Entra en la sala un chico pelirrojo de ojos color coral que son tan brillantes y a la vez se hacen tan imposibles, se percató de que él no era de los habituales del hospital que obligaban a acudir a la sala conjunta para poder intentar que no se hagan daño. Todos los que estábamos en aquella sala llevábamos una pequeña o gran marca en alguna parte de nuestro preciado cuerpo.
Yo llevaba unas abrasiones en el cuello, de una soga que debió matarme pero no lo hizo.
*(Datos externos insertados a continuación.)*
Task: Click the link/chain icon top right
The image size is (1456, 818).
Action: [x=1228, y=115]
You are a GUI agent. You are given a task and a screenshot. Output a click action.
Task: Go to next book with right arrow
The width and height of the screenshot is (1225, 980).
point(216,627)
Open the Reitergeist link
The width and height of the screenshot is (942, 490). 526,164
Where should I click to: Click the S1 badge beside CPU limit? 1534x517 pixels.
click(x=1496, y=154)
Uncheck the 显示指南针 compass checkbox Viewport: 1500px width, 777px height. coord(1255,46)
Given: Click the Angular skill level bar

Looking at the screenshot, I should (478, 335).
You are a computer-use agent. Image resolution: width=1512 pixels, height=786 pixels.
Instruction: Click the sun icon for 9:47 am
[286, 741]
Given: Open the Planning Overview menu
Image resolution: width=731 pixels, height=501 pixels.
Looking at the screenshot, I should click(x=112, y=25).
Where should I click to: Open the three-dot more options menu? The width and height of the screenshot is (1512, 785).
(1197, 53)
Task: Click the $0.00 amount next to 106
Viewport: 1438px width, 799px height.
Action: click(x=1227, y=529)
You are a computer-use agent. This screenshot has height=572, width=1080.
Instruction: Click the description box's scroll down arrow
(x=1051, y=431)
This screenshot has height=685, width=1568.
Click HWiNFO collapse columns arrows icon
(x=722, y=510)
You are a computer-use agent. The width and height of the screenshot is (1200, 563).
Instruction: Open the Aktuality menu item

Ella, bueno, ella era otro tema. Jamás la había visto articular palabra alguna desde que llevaba allí, jamás la había visto sonreír, y eso que ella llegó por lo menos un mes después de mi. Llevaba siempre consigo un pañuelo en el bolsillo izquierdo de su bata, en la parte en la que estaría su corazón. Esa tarde la vi esbozar una mueca casi de asombro cuando el joven entró en la sala. Ella solía tener una mirada perdida, unos ojos cansados sin vida, sin mucha experiencia pero que saben que el mundo no es fácil. No creo que aquella muchacha superara los veinte años, era muy joven para estar con nosotros, pero muy mayor para ir con los adolescentes...  Supongo que por eso estaba allí, no sabían donde meterla, pero no podían dejar que pudiera completar aquella tarea que la había metido allí.
Él se acercó a ella, le apartó el mechón de pelo de la cara y se quedó a su lado mirando la espesa niebla. Así se sucedieron los días, cada vez ella estaba mejor y, supongo, él cada vez encontraba nuevos motivos por los que no cumplimentar aquella tarea.
O al menos eso creíamos todos.
Una mañana me desperté por unos gritos que provenían de las duchas comunitarias, creí que era simplemente que alguien se había caído, pero igualmente me acerqué allí. Al cruzar el umbral de aquel portón pude ver el suelo encharcado en sangre. Al fondo ellos dos, cogidos de la mano, mientras el agua se llevaba su vida a partir de las muñecas marcadas por un trozo de cristal de la ventana, creo. Jamás supe por qué se mataron, nunca entendí que si eran felices juntos, cómo fueron capaces de morir, solo me quedaba el pensamiento que murieron el uno por el dolor del otro.